Optimizing Go Performance with GOMAXPROCS

Recently we had an unexpected performance degradation in one of our go workloads to the tune of nearly 2x expected cpu usage. Turns out the issue was that we didn’t explicitly set the GOMAXPROCS go runtime parameter. We’re going to run through the investigation, what we found and how we fixed it.

Background

Metoro is an observability platform for systems running in Kubernetes. In order to collect telemetry about the cluster and the workloads running in it, we deploy a daemonset to monitored clusters. This deamonset creates a pod on each host called the node-agent which collects information about workloads and sends it out of the cluster to be stored.

The node agent instruments a number of kernel operations through eBPF to automatically generate distributed traces and other telemetry, this means that the cpu usage of the node-agent scales with the number of requests being made to / from pods on a node. Typically a node-agent can expect to use around a 1 second of cpu time (on up to date EC2 hosts) to process 12,000 HTTP requests.

The problem

We were deploying to a new customer cluster when we noticed that some of our node agents were using much more cpu than we expected. Hosts in this cluster were processing up to 200,000 requests per minute, so in a single minute we should expect the node-agent to use around 17 seconds of cpu time (28% of one core) to process these requests. Instead, we noticed that the node-agent was using 30 seconds of cpu time (50% of one core), this nearly 2x what we would expect for that workload.

Thankfully Metoro runs an eBPF based CPU profiler which we can use to inspect its own cpu usage.
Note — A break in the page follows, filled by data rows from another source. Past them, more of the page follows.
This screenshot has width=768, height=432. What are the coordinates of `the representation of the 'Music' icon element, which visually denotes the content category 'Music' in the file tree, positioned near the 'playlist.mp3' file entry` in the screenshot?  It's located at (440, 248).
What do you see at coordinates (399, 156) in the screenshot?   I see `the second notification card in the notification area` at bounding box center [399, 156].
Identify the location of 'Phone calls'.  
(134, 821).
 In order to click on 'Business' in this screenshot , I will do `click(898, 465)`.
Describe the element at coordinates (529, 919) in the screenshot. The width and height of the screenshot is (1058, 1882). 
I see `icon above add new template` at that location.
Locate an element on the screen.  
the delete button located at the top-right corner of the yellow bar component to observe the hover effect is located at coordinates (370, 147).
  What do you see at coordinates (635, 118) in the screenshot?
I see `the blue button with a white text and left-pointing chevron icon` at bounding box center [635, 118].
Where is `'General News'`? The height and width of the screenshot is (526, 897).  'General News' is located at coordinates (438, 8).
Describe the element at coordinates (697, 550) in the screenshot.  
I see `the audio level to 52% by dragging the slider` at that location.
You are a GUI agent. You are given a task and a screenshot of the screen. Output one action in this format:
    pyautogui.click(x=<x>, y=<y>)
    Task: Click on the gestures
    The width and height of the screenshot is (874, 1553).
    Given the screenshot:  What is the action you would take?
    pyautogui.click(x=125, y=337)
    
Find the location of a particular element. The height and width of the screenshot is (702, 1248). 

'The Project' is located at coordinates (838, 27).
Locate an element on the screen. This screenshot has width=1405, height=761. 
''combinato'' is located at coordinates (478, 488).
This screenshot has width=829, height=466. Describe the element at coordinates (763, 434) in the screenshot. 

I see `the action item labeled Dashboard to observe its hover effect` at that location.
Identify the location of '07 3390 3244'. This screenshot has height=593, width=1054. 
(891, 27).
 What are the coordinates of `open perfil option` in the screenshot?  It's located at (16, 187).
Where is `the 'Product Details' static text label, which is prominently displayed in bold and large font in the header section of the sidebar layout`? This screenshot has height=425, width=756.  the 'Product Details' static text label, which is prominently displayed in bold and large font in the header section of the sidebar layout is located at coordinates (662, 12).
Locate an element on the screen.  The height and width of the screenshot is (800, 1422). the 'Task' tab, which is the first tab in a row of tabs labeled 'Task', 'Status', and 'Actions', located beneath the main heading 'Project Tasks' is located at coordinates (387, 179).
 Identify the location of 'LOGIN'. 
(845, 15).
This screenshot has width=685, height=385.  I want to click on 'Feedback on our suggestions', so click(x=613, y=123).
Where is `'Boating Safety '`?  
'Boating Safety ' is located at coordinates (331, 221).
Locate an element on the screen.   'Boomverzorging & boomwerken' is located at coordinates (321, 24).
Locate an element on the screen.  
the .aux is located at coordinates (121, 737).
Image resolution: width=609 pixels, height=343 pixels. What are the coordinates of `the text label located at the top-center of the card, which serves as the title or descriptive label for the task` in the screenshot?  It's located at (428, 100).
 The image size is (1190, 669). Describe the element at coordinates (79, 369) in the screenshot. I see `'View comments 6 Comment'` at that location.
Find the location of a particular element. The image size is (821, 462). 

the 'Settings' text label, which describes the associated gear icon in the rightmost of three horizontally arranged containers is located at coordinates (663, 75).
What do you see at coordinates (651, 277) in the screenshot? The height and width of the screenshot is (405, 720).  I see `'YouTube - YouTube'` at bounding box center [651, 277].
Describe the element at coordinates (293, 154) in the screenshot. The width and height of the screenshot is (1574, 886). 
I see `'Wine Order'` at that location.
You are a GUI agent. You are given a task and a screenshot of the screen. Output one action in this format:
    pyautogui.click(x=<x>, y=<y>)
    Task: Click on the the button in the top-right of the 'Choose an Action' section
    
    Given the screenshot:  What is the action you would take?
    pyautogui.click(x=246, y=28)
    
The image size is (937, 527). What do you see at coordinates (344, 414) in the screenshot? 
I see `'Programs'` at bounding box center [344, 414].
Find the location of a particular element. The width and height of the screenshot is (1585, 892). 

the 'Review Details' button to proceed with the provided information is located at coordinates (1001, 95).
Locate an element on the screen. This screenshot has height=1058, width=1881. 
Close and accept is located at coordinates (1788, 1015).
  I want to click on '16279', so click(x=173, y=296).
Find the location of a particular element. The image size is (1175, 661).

This is what we saw.

At first glance something stood out: the go runtime functions were using a lot of cpu time. Here’s the same chart with the go runtime functions highlighted.

There were two main consumers of CPU usage:

runtime.schedule - ~30% of cpu usage
runtime.gcBgMarkWorker - ~20% of cpu usage

runtime.Schedule seems to be responsible for finding goroutines to run + starting them on an OS thread. runtime.gcBgMarkWorker seems to be responsible for figuring out which pieces of memory can marked to be cleaned up by the garbage collector later.

Wanting to understand why this was, we set up a reproduction in a dev cluster with the same number of requests. This is what we saw:

The highlighted area is runtime.Schedule - just 5% this time. runtime.gcBgMarkWorker was another 6%.

Our reproduction failed. We started looking at other differences in the environment until we looked at the host size. The node-agent using 50% of its cpu time on go runtime functions was on a 192 core host. Our reproduction was running on a 4 core host. We added a 192 core host to our cluster, ran the experiment again. Reproduction! 50% of time was being spent in the two go runtime functions.

This was perplexing. Why would the go runtime use 5x more cpu usage on a bigger host when the go program itself wasn’t doing anything differently?

Lots of googling later, we came across a couple of github issues linking high runtime cpu usage and GOMAXPROCS.

So what is GOMAXPROCS? According to the docs:

The GOMAXPROCS variable limits the number of operating system threads that can execute user-level Go code simultaneously. There is no limit to the number of threads that can be blocked in system calls on behalf of Go code; those do not count against the GOMAXPROCS limit.

Okay, so how is this set, we aren’t explicitly setting it, so what’s the default?

In the go source code:

	procs := ncpu
	if n, ok := atoi32(gogetenv("GOMAXPROCS")); ok && n > 0 {
		procs = n
	}

So it’s ncpu if we don’t set it. ncpu is calculated differently depending on the OS and with linux it gets a bit gnarly: it ends up being the number of set bits in the CPU mask at program creation time. This is generally the number of cores on the host but can actually be a bit different.

This now makes sense, these two functions: runtime.Schedule and runtime.gcBgMarkWorker scale with the number of os processes used by the go program which is 192 on our big host and only 4 on our small host. That’s why they’re using so much more cpu time.

This default value is not particularly useful if you’re running in a containerized environment. In this environment, it’s likely that many other containers are running on the same host and your program is only allocated a small percentage of the host.

In our case we have a default cpu limit on the node-agent of a single core so that we don’t impact customer workloads. So in our case we’d want GOMAXPROCS to be 1 as we can’t utilise more than 1 core anyway so anything over a single OS thread is overkill.

So how do we fix this?

The solution

We need to set GOMAXPROCS to a more reasonable value. There’s prior art here from folks who’ve run into the same issue:

https://github.com/uber-go/automaxprocs - A library that sets GOMAXPROCS equal to the container cpu quota programatically
The kubernetes downward api - Allows you expose pod / container fields to a running container through environment variables

We’re always running in k8s so we decided to use the downwards api to set the GOMAXPROCS environment variable on the node-agent container at deployment time. It looks like this.

env:
  - name: GOMAXPROCS
    valueFrom:
     resourceFieldRef:
       resource: limits.cpu
       divisor: "1"

Running the benchmark on our 192 core host again gave us the expected cpu usage and the following flame-graph:

Back to normal!